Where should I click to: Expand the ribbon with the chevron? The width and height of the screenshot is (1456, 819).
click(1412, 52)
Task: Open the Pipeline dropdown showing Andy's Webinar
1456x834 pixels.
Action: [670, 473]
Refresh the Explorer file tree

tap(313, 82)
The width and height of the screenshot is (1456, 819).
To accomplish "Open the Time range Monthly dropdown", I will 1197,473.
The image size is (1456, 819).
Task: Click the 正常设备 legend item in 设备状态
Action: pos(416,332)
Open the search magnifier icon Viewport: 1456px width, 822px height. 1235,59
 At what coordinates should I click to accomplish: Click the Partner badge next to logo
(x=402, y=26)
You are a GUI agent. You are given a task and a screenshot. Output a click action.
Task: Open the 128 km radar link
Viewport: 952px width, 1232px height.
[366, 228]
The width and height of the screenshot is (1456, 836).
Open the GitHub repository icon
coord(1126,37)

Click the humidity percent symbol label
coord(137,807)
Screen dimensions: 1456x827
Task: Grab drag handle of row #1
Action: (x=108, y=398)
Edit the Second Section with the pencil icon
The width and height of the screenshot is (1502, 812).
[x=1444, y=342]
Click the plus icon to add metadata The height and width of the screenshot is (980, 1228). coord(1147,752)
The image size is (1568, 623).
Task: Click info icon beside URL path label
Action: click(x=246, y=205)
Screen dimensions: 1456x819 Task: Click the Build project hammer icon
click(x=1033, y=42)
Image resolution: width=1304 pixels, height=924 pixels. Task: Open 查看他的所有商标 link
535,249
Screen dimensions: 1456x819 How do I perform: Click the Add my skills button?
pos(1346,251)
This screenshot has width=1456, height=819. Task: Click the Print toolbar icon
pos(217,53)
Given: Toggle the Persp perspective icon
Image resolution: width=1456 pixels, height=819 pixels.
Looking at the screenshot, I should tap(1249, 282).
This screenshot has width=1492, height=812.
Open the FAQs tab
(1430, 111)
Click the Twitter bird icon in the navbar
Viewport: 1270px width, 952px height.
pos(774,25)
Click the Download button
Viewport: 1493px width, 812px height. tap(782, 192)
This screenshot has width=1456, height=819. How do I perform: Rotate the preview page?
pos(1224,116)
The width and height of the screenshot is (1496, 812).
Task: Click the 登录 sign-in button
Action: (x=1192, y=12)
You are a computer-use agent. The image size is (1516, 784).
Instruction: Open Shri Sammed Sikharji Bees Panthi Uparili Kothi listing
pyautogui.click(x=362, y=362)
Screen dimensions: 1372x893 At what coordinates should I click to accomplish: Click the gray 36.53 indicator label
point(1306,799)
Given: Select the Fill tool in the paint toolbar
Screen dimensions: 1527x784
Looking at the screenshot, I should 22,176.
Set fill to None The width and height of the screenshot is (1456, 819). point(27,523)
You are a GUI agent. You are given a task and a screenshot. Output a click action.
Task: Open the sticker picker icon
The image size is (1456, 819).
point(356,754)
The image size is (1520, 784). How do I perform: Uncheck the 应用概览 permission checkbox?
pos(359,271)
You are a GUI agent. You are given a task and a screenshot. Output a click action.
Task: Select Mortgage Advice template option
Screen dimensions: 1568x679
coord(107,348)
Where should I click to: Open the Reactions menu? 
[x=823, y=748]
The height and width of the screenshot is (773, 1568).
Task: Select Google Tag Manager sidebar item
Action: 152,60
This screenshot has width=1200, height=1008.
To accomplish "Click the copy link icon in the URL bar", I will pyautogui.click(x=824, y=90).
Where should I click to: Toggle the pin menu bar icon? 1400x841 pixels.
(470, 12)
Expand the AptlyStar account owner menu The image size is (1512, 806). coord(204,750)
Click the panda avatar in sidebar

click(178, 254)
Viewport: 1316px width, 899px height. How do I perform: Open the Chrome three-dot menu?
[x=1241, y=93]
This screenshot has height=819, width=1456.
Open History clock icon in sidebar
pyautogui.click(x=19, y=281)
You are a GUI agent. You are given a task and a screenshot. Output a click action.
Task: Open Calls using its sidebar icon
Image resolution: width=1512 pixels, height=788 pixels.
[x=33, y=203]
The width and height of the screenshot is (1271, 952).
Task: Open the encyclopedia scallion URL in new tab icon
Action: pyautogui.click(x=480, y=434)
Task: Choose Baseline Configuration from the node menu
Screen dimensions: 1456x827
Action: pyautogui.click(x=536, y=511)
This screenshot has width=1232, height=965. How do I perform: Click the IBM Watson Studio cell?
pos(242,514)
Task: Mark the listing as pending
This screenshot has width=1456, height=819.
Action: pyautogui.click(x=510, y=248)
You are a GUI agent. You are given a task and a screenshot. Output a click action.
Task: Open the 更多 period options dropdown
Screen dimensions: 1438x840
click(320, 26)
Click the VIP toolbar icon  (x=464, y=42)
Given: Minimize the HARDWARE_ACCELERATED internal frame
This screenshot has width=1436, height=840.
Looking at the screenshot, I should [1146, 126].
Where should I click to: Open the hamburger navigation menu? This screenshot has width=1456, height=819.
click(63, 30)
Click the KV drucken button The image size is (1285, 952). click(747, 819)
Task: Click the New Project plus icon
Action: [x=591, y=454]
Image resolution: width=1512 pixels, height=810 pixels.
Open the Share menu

Problem to solve
From the line holding "Where should I click to: Open the hamburger" down to the last line of the records above, restate each line exactly as written.

Solution below
Where should I click to: Open the hamburger navigation menu? This screenshot has width=1456, height=819.
click(63, 30)
Click the KV drucken button The image size is (1285, 952). click(747, 819)
Task: Click the New Project plus icon
Action: [x=591, y=454]
Image resolution: width=1512 pixels, height=810 pixels.
Open the Share menu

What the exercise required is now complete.